MVP 2 Release: Merge dev into main by karim-sharkawy · Pull Request #30 · Climate-Resilient-Communities/ClimateLens

karim-sharkawy · 2026-06-12T02:29:43Z

Contributors

Karim El-Sharkawy

Responsible for topic modeling, emotion classification, project architecture, repository organization, NLP pipeline development, documentation, Streamlit webapp development, dependency management, type safety improvements, and overall project direction.

Ardavan Shahrabi

Responsible for dynamic topic modeling, visualization systems, pipeline stabilization, CI/CD improvements, preprocessing modernization, documentation, LDA improvements, dependency cleanup, testing infrastructure, environment standardization, bug fixes, and code quality enhancements.

Luis Ticas

Provided technical guidance, architecture discussions, troubleshooting support, testing assistance, design reviews, and implementation feedback throughout development. While not directly represented in commit authorship, Luis contributed significantly to many of the improvements included in this merge and helped shape several of the architectural and reliability decisions adopted in the project.

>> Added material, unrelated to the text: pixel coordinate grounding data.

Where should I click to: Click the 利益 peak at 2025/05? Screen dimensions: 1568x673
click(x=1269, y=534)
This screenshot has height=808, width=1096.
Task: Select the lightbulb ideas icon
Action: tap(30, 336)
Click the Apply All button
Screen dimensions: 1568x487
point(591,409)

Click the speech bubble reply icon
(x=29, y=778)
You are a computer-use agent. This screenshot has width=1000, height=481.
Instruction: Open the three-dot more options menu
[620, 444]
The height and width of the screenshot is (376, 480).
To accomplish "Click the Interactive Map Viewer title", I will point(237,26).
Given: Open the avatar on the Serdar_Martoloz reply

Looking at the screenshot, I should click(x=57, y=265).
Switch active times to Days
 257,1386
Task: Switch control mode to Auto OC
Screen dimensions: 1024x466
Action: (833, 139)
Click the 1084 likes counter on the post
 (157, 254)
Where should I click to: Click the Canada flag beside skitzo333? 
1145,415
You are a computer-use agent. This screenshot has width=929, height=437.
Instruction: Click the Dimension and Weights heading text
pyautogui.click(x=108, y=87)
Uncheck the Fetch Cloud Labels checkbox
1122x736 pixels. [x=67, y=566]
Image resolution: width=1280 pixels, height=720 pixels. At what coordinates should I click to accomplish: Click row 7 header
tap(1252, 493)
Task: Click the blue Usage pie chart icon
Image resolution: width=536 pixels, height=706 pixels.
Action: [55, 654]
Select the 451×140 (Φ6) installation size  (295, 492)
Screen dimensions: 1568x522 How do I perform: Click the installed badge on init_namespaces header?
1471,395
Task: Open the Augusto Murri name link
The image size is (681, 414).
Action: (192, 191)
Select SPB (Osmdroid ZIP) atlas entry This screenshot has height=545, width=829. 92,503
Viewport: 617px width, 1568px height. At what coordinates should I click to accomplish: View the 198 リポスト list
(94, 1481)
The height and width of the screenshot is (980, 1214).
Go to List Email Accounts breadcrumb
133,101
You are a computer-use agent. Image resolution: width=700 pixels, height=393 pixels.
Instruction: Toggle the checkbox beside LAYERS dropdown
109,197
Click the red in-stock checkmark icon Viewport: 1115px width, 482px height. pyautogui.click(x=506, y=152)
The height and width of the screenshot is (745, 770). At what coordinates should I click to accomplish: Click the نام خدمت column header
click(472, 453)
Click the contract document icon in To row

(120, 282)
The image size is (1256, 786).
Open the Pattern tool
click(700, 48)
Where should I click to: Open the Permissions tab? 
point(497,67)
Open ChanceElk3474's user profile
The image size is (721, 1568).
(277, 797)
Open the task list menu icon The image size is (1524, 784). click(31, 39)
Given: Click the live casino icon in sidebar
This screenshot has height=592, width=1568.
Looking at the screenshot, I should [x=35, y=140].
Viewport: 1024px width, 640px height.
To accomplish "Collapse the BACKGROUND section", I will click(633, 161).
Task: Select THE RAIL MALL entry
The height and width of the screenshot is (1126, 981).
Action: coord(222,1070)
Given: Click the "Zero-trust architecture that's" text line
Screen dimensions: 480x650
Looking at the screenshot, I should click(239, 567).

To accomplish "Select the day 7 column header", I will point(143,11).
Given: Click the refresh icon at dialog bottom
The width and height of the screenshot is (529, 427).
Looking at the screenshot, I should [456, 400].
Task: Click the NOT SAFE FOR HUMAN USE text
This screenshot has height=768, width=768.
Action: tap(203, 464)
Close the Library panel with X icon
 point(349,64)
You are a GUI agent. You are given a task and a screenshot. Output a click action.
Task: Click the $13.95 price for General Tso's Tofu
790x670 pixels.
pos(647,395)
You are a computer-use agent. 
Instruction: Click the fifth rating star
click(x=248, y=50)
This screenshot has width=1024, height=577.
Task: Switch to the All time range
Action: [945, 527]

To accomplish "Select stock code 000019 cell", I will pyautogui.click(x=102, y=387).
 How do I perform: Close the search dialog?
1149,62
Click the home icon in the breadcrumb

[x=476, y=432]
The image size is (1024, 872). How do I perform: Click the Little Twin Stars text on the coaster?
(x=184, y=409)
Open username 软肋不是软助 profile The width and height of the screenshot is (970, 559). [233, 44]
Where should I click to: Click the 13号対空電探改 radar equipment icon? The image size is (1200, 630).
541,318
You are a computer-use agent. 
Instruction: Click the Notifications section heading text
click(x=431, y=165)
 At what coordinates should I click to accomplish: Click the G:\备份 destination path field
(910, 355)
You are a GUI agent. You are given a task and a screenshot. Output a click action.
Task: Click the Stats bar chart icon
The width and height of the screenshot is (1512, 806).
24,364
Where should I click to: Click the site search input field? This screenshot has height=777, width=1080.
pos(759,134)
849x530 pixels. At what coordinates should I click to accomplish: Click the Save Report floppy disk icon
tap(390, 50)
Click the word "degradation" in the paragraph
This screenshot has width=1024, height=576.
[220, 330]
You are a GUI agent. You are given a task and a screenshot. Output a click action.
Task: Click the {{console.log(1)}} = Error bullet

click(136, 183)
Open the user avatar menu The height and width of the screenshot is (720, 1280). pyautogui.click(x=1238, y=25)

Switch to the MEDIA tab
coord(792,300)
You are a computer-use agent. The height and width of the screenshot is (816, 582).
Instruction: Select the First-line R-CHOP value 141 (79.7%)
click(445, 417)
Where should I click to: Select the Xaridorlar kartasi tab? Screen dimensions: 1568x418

This pull request consolidates approximately five months (January 12, 2026 – June 8, 2026) of development work including 75 commits across 3 contributors. Due to the breadth of changes, this PR should be reviewed at the system, feature, and architecture level rather than commit-by-commit.

Executive Summary

MVP 2 transforms the project from a research prototype into a maintainable, reproducible NLP platform through architectural modernization, CI/CD, testing infrastructure, dataset registry management, Streamlit visualization tooling, and significant pipeline reliability improvements.

Major improvements include:

Complete Streamlit visualization platform
Production-grade pipeline architecture
Dataset registry system
Centralized runtime and environment management
Structured logging
Extensive testing infrastructure
CI/CD automation
Type annotations and static analysis
Dependency modernization
Topic modeling improvements
Emotion analysis enhancements
Large-scale documentation expansion
Significant bug fixes and pipeline stabilization

Major Architecture Initiative: Production-Grade Pipeline Foundation

One of the largest changes included in this merge was a complete architectural modernization of the pipeline.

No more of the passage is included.